• [Work item]: The required output consists solely of the lines from the line containing "Given: Click the 'php73" through the end of the records, copied exactly.

• [Task data]:
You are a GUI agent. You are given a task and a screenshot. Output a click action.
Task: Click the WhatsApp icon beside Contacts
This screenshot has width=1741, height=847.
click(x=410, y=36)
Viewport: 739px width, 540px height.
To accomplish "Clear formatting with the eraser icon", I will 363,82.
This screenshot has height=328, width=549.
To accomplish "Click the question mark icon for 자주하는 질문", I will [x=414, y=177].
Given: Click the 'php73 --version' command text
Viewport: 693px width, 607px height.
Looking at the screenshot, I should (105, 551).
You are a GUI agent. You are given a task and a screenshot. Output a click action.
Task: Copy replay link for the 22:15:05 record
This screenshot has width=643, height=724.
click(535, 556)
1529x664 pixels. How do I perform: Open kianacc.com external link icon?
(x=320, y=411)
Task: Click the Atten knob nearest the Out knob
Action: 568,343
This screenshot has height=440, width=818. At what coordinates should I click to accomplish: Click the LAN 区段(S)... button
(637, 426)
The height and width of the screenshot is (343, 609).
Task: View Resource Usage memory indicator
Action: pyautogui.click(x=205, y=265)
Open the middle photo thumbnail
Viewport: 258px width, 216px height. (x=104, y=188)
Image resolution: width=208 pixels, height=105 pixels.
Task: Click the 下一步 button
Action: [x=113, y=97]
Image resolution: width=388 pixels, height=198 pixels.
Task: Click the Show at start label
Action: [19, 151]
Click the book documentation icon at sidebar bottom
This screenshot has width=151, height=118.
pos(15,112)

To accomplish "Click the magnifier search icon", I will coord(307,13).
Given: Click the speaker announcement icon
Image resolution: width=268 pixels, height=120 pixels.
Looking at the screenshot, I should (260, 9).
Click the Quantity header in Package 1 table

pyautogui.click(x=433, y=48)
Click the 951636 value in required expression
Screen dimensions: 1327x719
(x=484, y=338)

• [Exercise response]:
Given: Click the 'php73 --version' command text
Viewport: 693px width, 607px height.
Looking at the screenshot, I should (105, 551).
You are a GUI agent. You are given a task and a screenshot. Output a click action.
Task: Copy replay link for the 22:15:05 record
This screenshot has width=643, height=724.
click(535, 556)
1529x664 pixels. How do I perform: Open kianacc.com external link icon?
(x=320, y=411)
Task: Click the Atten knob nearest the Out knob
Action: 568,343
This screenshot has height=440, width=818. At what coordinates should I click to accomplish: Click the LAN 区段(S)... button
(637, 426)
The height and width of the screenshot is (343, 609).
Task: View Resource Usage memory indicator
Action: pyautogui.click(x=205, y=265)
Open the middle photo thumbnail
Viewport: 258px width, 216px height. (x=104, y=188)
Image resolution: width=208 pixels, height=105 pixels.
Task: Click the 下一步 button
Action: [x=113, y=97]
Image resolution: width=388 pixels, height=198 pixels.
Task: Click the Show at start label
Action: [19, 151]
Click the book documentation icon at sidebar bottom
This screenshot has width=151, height=118.
pos(15,112)

To accomplish "Click the magnifier search icon", I will coord(307,13).
Given: Click the speaker announcement icon
Image resolution: width=268 pixels, height=120 pixels.
Looking at the screenshot, I should (260, 9).
Click the Quantity header in Package 1 table

pyautogui.click(x=433, y=48)
Click the 951636 value in required expression
Screen dimensions: 1327x719
(x=484, y=338)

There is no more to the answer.